Community Calendars
The lack of a universal calendar means that every entity promoting events has its own event calendar. Some organizations offer community calendars through which businesses like yours can add your events to the community pie. I know you already posted your events on your own website, on your Facebook page, and in your newsletter. But it’s worth your time to add your events to these calendars because, unless you survey all of your event attendees, you truly never know where people go for information.

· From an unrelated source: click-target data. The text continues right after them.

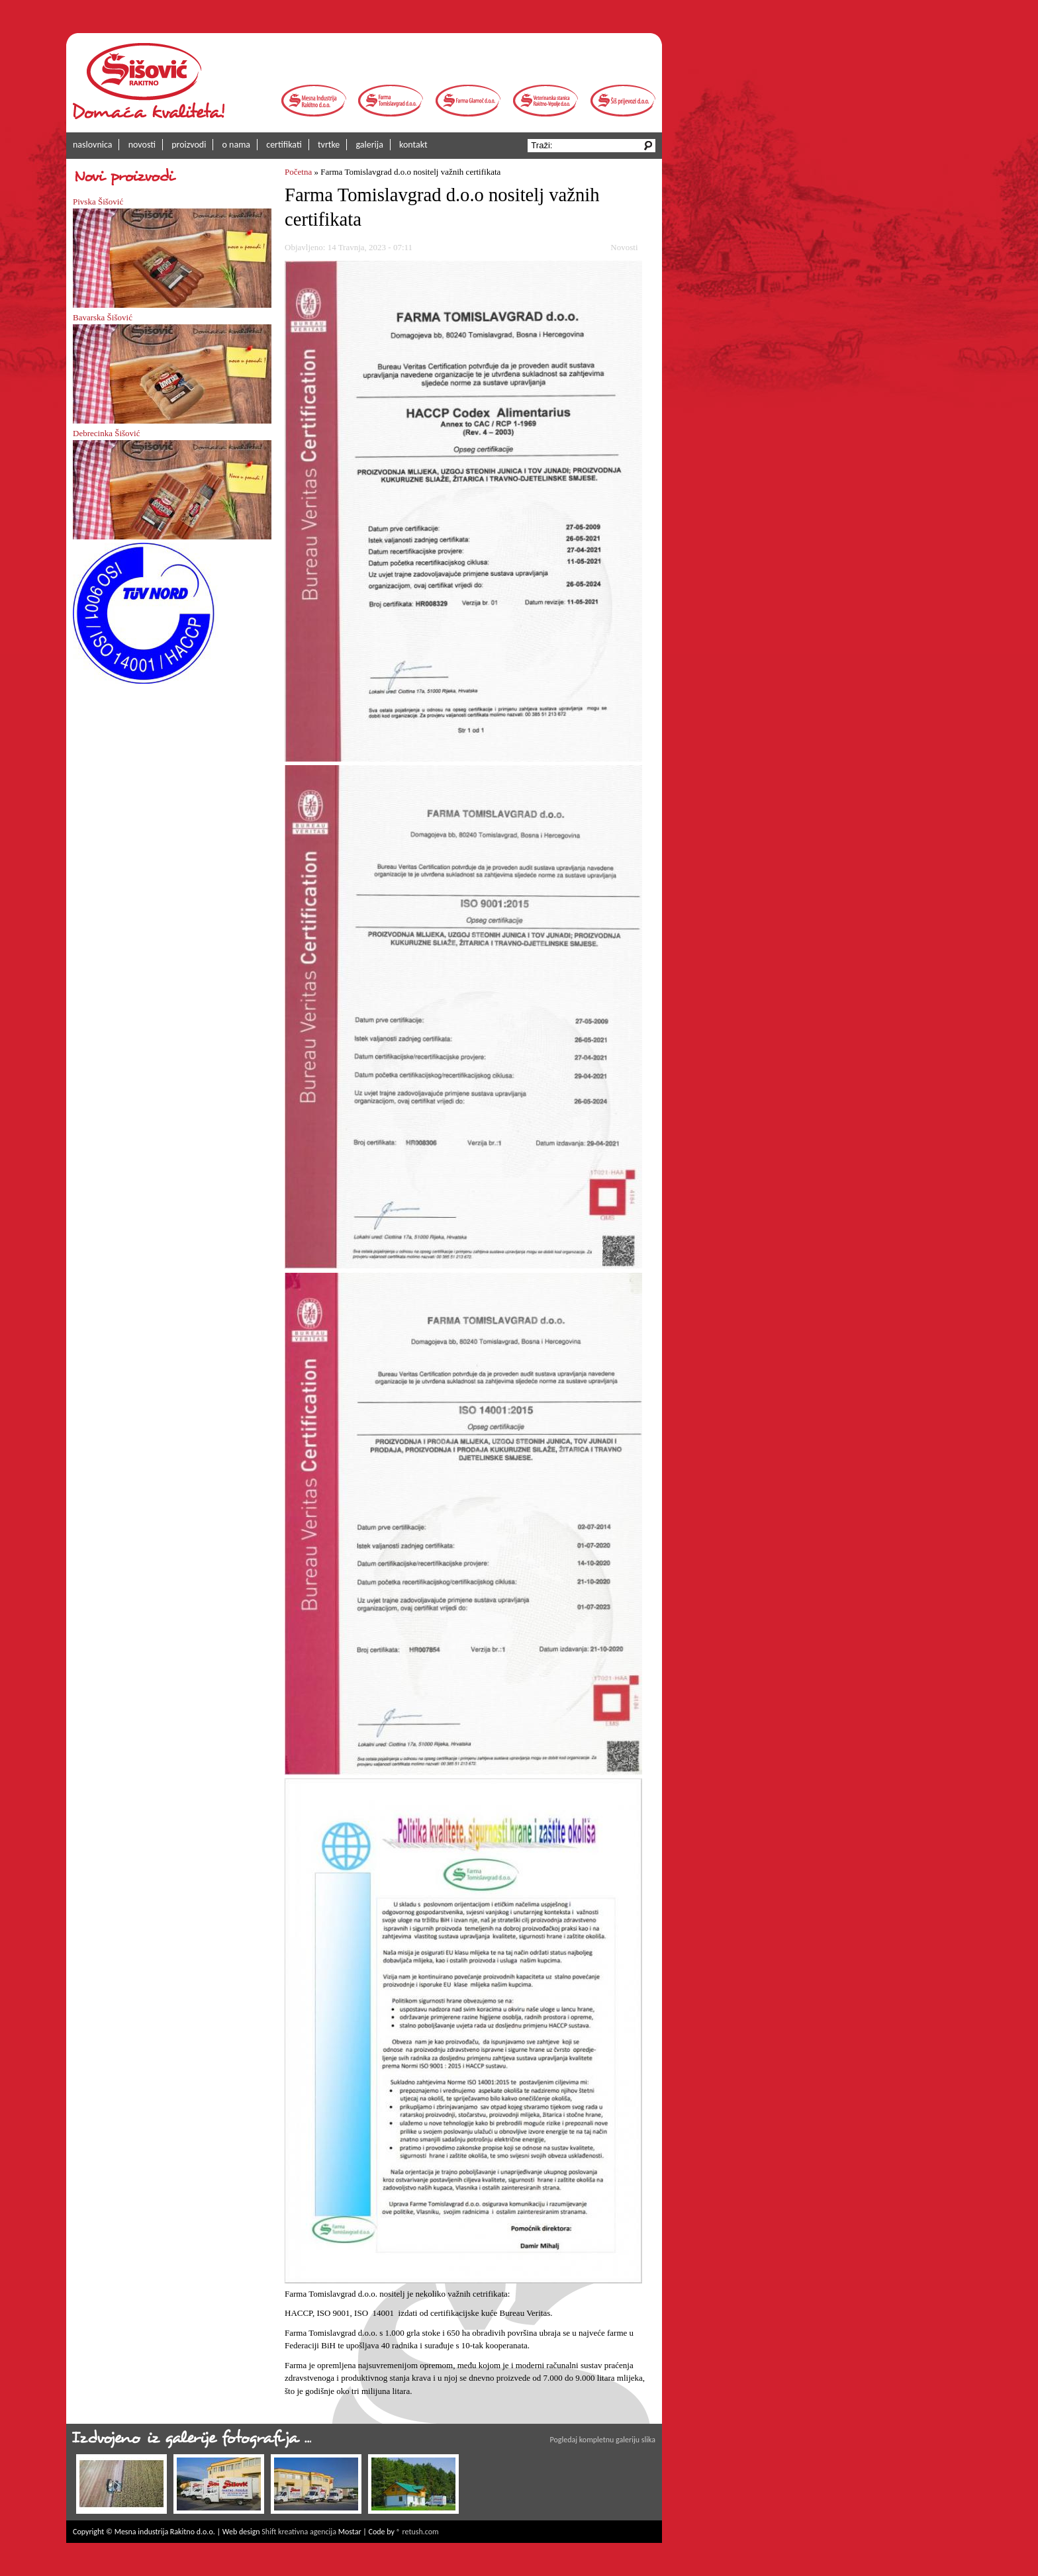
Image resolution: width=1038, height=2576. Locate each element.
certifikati (283, 144)
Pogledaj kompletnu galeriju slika (603, 2439)
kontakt (413, 144)
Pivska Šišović (98, 202)
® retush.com (418, 2531)
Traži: (543, 145)
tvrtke (329, 144)
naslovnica (92, 144)
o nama (236, 144)
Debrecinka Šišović (106, 433)
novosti (142, 144)
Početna (298, 172)
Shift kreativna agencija (298, 2531)
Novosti (623, 247)
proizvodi (188, 144)
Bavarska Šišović (102, 317)
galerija (369, 144)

Today, do some research and make a list of community calendars available to you. Places to look include websites for the local newspaper, alternative newspapers, your local NPR station, other radio stations, your convention and visitors bureau, etc. Sending a news release to these media outlets is not enough. In fact, the media will often look to events posted on their community calendars to determine editorial content.
Create a login and keep your username/password in a standard place. Bookmark the page so you can find it easily. And every time you add an event to your master calendar, go down the list and add it to all of the community calendars as well. (Have an author photo ready, because some will allow art uploads.)
And finally, whenever you post an event to a community calendar, at the end of your event copy, add your *own* location where the reader can find more information.
- “Sign up to receive our weekly email newsletter for event updates at www.bookstore.com.”
- “Find out about more Bookstore events at www.bookstore.com.”
- “All of our events can be found (and shared) on our Facebook page.”
The end user might be receiving the same information from more than one source, but increased reach/frequency of the message can only help attendance numbers.